- Native to: Indonesia, Papua New Guinea
- Region: Western Province, Papua New Guinea; South Papua Boven Digoel; ;
- Native speakers: (6,000 cited 1999)
- Language family: Trans–New Guinea Central & South New Guinea ?OkLowland OkYonggom; ; ; ;

Language codes
- ISO 639-3: yon
- Glottolog: yong1280
- ELP: Yonggom

= Yonggom language =

Ok language spoken in Indonesia and Papua New Guinea

Yonggom is one of the Ok languages of Indonesia and Papua New Guinea.

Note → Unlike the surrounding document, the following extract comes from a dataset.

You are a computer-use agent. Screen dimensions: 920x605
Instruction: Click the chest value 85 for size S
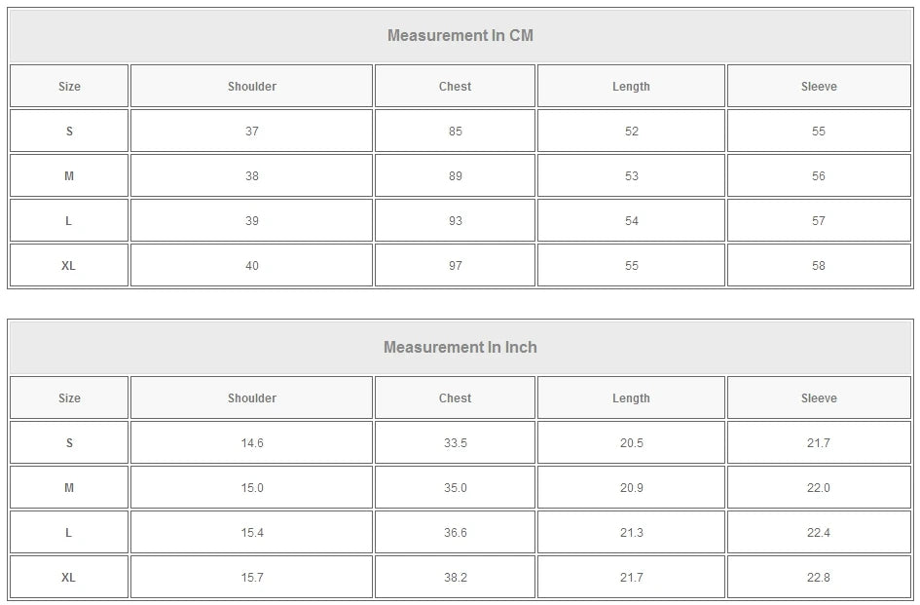point(455,132)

According to its speakers, it is part of a continuum of 9 mutually intelligible dialects of Muyu languages which also includes Muyu, North Muyu (Kadi), South Muyu, and Ningrum. Petabahasa by Indonesian Ministry of Education classified this language as Yonggom/Yongkom (BPS:1158 6) spoken in Kampung Ninati, although another name recorded for South Muyu (BPS:0917 2) is Yongon.

== Phonology ==

=== Consonants ===

|  |  | Labial | Alveolar | Palatal | Velar |
| Nasal |  | m | n |  | ŋ |
| Plosive | voiceless | p | t |  | k kʷ |
| voiced | b | d |  | ɡ |
| Fricative |  |  | s |  |  |
| Tap |  |  | ɾ |  |  |
| Approximant |  | w | (l) | j |  |

- /b, d/ can become fricatives [β, ð] intervocalically in fast speech.
- /k/ can be heard as a fricative [ɣ] in fast speech.
- /ɾ/ becomes [l] in word-initial position.
- /j/ is heard as an affricate [dʒ] when following a plosive.

=== Vowels ===

|  | Front | Central | Back |
|---|---|---|---|
| Close | i iː |  | u uː |
| Mid | ɛ ɛː |  | o oː |
| Open |  | a aː |  |

- /i/ becomes [ɪ] when before /s/ or a word-final /n/.
- /ɛ/ becomes more close as [e] when before a sonorant back consonant.